Pratini anuncia ''seguro de safras''
José Ramos
Agência Estado
O ministro da Agricultura, Pratini de Moraes, disse que o grupo de trabalho ministerial sobre desenvolvimento decidiu em sua reunião ontem, no Palácio do Planalto, implantar o seguro de safras no Brasil. Ele acredita que, até o fim do ano, o instrumento estará em vigor. O seguro para a lavoura deverá apoiar também a abertura das operações de futuros aos investidores estrangeiros, o que permitirá que pelo menos 60% da safra de milho e soja seja financiada por capital externo.
Pratini - que não forneceu mais detalhes sobre o seguro, adiantando apenas que a proposta defintiva fica pronta ainda este mês - disse que o governo está analisando com cautela a pauta de reivindicações dos agricultores que planejam um protesto em Brasília ainda este mês. Não vamos analisar perdendo o princípio da responsabilidade fiscal, disse o ministro. Segundo ele, reivindicações como a de alongamento da dívida, conforme proposta que tramita no Congresso, é muito difícil de ocorrer.
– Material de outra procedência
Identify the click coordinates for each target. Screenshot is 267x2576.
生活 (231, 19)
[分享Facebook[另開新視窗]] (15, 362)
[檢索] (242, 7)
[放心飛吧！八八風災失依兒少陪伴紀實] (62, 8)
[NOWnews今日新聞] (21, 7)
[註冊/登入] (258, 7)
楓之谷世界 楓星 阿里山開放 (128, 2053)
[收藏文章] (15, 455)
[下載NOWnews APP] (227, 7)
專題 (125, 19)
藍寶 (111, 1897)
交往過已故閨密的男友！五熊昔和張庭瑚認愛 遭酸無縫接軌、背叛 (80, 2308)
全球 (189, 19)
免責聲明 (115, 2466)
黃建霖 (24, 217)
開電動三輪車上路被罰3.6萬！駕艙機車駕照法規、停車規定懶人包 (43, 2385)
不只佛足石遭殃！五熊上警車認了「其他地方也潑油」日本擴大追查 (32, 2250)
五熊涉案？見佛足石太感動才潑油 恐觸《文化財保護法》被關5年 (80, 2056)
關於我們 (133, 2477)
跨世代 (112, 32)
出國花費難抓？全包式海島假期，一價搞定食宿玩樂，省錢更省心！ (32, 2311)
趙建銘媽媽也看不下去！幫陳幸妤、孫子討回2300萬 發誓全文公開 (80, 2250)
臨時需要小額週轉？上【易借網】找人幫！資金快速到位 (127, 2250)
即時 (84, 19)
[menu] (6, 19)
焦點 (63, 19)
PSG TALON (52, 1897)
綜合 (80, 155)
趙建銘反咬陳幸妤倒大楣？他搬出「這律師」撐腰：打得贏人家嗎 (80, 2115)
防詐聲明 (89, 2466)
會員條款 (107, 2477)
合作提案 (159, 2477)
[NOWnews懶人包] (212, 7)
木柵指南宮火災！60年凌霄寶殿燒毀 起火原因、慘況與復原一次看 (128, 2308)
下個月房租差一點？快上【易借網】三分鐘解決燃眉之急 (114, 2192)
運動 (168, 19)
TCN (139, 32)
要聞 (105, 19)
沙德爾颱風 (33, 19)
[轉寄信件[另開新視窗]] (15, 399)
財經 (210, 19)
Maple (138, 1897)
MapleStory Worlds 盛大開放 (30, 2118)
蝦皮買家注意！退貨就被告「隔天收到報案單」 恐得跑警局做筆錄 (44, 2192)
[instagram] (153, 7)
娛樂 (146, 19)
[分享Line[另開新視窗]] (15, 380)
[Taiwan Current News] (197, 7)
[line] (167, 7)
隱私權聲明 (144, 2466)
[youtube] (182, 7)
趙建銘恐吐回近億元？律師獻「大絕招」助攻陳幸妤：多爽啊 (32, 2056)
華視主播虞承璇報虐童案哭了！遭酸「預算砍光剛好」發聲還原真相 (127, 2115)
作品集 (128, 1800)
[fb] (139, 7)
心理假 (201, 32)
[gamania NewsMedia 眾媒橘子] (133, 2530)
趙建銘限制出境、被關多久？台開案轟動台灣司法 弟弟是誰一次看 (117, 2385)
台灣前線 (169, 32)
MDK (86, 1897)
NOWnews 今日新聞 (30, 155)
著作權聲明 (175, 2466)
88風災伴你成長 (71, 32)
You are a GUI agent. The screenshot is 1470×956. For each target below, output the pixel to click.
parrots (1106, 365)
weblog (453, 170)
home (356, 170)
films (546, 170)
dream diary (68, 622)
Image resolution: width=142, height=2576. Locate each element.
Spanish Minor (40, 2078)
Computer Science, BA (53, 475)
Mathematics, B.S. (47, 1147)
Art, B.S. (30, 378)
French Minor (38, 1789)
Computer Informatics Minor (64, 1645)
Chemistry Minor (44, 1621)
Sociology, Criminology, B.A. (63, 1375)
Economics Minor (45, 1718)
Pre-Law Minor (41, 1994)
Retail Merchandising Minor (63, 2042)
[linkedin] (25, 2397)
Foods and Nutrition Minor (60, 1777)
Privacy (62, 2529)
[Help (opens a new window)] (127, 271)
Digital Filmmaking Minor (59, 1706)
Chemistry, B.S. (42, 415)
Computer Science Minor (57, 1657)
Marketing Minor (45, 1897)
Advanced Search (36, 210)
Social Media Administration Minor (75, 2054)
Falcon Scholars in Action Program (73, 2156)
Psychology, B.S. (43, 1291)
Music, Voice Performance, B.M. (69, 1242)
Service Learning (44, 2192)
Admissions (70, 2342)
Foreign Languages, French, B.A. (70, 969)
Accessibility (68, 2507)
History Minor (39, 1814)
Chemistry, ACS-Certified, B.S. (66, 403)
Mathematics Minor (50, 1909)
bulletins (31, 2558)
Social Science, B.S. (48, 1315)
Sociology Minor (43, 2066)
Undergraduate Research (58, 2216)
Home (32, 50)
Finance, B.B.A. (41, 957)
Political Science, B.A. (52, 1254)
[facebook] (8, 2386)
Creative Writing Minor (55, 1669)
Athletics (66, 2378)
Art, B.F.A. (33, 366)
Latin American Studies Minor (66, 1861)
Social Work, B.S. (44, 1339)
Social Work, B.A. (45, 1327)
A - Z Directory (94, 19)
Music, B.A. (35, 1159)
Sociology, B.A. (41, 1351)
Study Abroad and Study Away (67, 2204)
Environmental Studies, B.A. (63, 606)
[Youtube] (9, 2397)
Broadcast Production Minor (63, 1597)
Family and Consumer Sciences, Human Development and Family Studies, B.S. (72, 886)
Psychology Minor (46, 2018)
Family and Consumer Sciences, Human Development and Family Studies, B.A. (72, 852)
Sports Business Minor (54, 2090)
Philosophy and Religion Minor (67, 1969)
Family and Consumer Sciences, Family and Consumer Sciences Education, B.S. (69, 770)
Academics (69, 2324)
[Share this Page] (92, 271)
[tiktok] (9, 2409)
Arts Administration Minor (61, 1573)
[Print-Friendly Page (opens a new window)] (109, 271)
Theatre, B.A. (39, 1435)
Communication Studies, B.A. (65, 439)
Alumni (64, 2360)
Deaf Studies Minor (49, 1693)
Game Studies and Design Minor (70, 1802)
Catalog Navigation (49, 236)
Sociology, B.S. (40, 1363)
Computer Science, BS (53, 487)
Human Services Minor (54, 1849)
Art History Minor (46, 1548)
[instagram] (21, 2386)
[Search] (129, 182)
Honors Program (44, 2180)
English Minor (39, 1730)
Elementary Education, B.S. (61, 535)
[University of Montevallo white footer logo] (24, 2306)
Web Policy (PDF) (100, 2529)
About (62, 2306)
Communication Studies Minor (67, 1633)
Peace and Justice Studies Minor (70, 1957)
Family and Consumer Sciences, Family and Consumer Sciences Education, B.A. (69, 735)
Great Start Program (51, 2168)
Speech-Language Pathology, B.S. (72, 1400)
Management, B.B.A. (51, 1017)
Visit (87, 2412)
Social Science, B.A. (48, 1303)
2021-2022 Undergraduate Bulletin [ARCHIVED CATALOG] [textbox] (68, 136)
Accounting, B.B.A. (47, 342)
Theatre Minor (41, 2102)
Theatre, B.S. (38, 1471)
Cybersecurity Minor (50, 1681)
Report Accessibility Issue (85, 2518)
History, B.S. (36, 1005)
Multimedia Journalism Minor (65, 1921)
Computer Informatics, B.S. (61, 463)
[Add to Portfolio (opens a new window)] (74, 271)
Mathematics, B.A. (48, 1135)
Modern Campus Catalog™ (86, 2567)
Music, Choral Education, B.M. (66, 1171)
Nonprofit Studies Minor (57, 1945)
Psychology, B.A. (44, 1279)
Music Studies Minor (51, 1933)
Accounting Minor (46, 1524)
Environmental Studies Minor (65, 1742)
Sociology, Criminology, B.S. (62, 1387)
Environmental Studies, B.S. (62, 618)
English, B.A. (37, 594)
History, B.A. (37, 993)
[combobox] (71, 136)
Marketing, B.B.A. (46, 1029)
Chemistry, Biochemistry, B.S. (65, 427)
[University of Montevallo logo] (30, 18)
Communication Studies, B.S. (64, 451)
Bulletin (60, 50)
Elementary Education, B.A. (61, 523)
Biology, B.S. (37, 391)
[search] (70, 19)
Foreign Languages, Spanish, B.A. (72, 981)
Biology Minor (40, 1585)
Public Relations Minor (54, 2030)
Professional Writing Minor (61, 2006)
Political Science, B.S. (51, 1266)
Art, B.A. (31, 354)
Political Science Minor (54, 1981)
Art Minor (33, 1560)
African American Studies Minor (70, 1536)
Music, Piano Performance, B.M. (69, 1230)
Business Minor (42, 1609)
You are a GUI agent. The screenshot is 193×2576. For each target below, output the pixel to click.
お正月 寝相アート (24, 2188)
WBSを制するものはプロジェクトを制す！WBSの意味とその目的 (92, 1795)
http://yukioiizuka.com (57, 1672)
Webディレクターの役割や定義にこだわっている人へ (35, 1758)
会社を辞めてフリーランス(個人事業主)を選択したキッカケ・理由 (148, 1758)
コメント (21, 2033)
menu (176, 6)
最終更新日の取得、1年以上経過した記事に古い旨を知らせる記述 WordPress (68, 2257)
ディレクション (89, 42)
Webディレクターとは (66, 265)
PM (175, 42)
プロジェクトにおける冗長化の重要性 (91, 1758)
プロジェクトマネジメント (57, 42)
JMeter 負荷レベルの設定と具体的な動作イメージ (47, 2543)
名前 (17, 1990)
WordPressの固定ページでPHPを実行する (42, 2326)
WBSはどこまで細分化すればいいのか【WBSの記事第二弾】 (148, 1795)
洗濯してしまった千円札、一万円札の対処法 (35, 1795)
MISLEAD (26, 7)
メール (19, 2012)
Perdão, então, nem pensar, disse o ministro referindo-se a outra reivindicação de que seja perdoado 40% do débito dos agricultores. Segundo Pratini de Moraes, o que pode ser estudado são formas de ajudar os agricultores a enfrentar a queda no preço de produtos agrícolas no mercado internacional.
O ministro da Agricultura anunciou, ainda, em entrevista concedida no Palácio do Planalto, que os ministros da Câmara do Desenvolvimento, que se reuniram na manhã de ontem, decidiram envolver os secretários de Agricultura na mobilização pela reforma tributária. A estrutura tributária tem não só um viés anti-exportação, mas também anti-agricultura, afirmou o ministro, para quem é importante mostrar essa preocupação aos agricultores.
Pratini anunciou ainda que desde o último domingo as fronteiras dos estados do Rio Grande do Sul e Santa Catarina estão fechadas para o gado bovino de outras regiões. A decisão faz parte do programa de combate a febre aftosa, que já foi erradicada naqueles dois estados. A medida cumpre a exigência dos países consumidores de carne dos dois estados no exterior.
Pratini previu que no prazo de 12 a 24 meses a aftosa estará erradicada também no Paraná, São Paulo, Goiás, Mato Grosso e oeste de Minas Gerais.
Ele viajou ontem à tarde para São Paulo, onde participou de seminário sobre a posição que o Brasil deve adotar na rodada do milênio da Organização Mundial do Comércio (OMC). Para mim o Brasil já abriu demais e agora precisamos trabalha para que os outros abram seus mercados para nós, mesmo que tenhamos que fazer alguma concessão, disse o ministro.